(Element and text location data)
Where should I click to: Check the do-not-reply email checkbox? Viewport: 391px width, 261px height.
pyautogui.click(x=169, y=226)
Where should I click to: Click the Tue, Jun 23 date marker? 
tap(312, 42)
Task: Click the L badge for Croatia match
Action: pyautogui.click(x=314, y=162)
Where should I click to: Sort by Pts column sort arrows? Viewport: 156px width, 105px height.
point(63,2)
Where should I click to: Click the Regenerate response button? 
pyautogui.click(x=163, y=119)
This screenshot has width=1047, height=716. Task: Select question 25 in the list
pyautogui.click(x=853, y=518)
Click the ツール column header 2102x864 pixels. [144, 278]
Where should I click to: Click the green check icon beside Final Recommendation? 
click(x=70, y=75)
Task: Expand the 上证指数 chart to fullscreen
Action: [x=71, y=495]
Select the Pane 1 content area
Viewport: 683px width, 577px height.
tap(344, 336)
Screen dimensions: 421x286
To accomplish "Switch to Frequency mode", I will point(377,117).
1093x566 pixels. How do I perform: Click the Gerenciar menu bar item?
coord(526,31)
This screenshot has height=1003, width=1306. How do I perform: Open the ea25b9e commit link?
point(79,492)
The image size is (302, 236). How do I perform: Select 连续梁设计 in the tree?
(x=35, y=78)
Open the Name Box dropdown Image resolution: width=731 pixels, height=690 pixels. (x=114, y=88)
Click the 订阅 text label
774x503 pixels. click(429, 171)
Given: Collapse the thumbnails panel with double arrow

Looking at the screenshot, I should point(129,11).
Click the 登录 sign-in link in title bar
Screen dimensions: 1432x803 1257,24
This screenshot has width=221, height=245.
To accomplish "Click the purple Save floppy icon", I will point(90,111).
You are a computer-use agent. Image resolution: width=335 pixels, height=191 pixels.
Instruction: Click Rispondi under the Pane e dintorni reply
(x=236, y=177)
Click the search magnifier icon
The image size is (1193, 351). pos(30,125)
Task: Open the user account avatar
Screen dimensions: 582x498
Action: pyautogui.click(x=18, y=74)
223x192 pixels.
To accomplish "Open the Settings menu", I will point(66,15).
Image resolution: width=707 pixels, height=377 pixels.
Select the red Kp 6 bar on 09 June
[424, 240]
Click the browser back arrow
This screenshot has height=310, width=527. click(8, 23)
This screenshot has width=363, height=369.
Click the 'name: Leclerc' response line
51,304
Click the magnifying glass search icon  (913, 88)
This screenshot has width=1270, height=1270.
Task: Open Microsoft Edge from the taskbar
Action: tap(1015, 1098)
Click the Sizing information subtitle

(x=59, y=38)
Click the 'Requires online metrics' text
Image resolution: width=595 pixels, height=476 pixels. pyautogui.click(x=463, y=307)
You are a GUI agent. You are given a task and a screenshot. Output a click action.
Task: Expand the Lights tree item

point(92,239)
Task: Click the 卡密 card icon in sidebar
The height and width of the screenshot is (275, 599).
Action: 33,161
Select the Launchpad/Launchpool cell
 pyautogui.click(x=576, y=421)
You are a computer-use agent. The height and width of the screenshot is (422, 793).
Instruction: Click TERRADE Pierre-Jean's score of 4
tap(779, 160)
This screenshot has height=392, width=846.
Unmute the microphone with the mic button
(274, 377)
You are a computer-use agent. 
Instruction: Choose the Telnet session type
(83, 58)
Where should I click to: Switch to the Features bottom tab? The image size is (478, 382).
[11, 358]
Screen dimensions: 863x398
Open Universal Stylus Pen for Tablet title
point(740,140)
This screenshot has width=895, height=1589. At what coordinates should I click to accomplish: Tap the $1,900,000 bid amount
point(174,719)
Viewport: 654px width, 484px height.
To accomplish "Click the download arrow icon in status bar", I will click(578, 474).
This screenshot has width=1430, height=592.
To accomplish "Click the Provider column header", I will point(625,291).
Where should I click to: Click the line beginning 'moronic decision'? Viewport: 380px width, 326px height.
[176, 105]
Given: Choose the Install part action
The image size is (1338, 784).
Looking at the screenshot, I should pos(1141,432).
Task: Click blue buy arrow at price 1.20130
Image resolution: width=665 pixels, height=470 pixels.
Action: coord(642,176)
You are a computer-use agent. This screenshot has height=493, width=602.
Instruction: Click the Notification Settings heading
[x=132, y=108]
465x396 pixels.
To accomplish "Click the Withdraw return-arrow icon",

> **GOAL OF THE EXERCISE**: Transcribe every one of the records above word for word, keeping each line as it appears.

> **WRITTEN ANSWER**:
Where should I click to: Check the do-not-reply email checkbox? Viewport: 391px width, 261px height.
pyautogui.click(x=169, y=226)
Where should I click to: Click the Tue, Jun 23 date marker? 
tap(312, 42)
Task: Click the L badge for Croatia match
Action: pyautogui.click(x=314, y=162)
Where should I click to: Sort by Pts column sort arrows? Viewport: 156px width, 105px height.
point(63,2)
Where should I click to: Click the Regenerate response button? 
pyautogui.click(x=163, y=119)
This screenshot has width=1047, height=716. Task: Select question 25 in the list
pyautogui.click(x=853, y=518)
Click the ツール column header 2102x864 pixels. [144, 278]
Where should I click to: Click the green check icon beside Final Recommendation? 
click(x=70, y=75)
Task: Expand the 上证指数 chart to fullscreen
Action: [x=71, y=495]
Select the Pane 1 content area
Viewport: 683px width, 577px height.
tap(344, 336)
Screen dimensions: 421x286
To accomplish "Switch to Frequency mode", I will point(377,117).
1093x566 pixels. How do I perform: Click the Gerenciar menu bar item?
coord(526,31)
This screenshot has height=1003, width=1306. How do I perform: Open the ea25b9e commit link?
point(79,492)
The image size is (302, 236). How do I perform: Select 连续梁设计 in the tree?
(x=35, y=78)
Open the Name Box dropdown Image resolution: width=731 pixels, height=690 pixels. (x=114, y=88)
Click the 订阅 text label
774x503 pixels. click(429, 171)
Given: Collapse the thumbnails panel with double arrow

Looking at the screenshot, I should point(129,11).
Click the 登录 sign-in link in title bar
Screen dimensions: 1432x803 1257,24
This screenshot has width=221, height=245.
To accomplish "Click the purple Save floppy icon", I will point(90,111).
You are a computer-use agent. Image resolution: width=335 pixels, height=191 pixels.
Instruction: Click Rispondi under the Pane e dintorni reply
(x=236, y=177)
Click the search magnifier icon
The image size is (1193, 351). pos(30,125)
Task: Open the user account avatar
Screen dimensions: 582x498
Action: pyautogui.click(x=18, y=74)
223x192 pixels.
To accomplish "Open the Settings menu", I will point(66,15).
Image resolution: width=707 pixels, height=377 pixels.
Select the red Kp 6 bar on 09 June
[424, 240]
Click the browser back arrow
This screenshot has height=310, width=527. click(8, 23)
This screenshot has width=363, height=369.
Click the 'name: Leclerc' response line
51,304
Click the magnifying glass search icon  (913, 88)
This screenshot has width=1270, height=1270.
Task: Open Microsoft Edge from the taskbar
Action: tap(1015, 1098)
Click the Sizing information subtitle

(x=59, y=38)
Click the 'Requires online metrics' text
Image resolution: width=595 pixels, height=476 pixels. pyautogui.click(x=463, y=307)
You are a GUI agent. You are given a task and a screenshot. Output a click action.
Task: Expand the Lights tree item

point(92,239)
Task: Click the 卡密 card icon in sidebar
The height and width of the screenshot is (275, 599).
Action: 33,161
Select the Launchpad/Launchpool cell
 pyautogui.click(x=576, y=421)
You are a computer-use agent. The height and width of the screenshot is (422, 793).
Instruction: Click TERRADE Pierre-Jean's score of 4
tap(779, 160)
This screenshot has height=392, width=846.
Unmute the microphone with the mic button
(274, 377)
You are a computer-use agent. 
Instruction: Choose the Telnet session type
(83, 58)
Where should I click to: Switch to the Features bottom tab? The image size is (478, 382).
[11, 358]
Screen dimensions: 863x398
Open Universal Stylus Pen for Tablet title
point(740,140)
This screenshot has width=895, height=1589. At what coordinates should I click to accomplish: Tap the $1,900,000 bid amount
point(174,719)
Viewport: 654px width, 484px height.
To accomplish "Click the download arrow icon in status bar", I will click(578, 474).
This screenshot has width=1430, height=592.
To accomplish "Click the Provider column header", I will point(625,291).
Where should I click to: Click the line beginning 'moronic decision'? Viewport: 380px width, 326px height.
[176, 105]
Given: Choose the Install part action
The image size is (1338, 784).
Looking at the screenshot, I should pos(1141,432).
Task: Click blue buy arrow at price 1.20130
Image resolution: width=665 pixels, height=470 pixels.
Action: coord(642,176)
You are a computer-use agent. This screenshot has height=493, width=602.
Instruction: Click the Notification Settings heading
[x=132, y=108]
465x396 pixels.
To accomplish "Click the Withdraw return-arrow icon",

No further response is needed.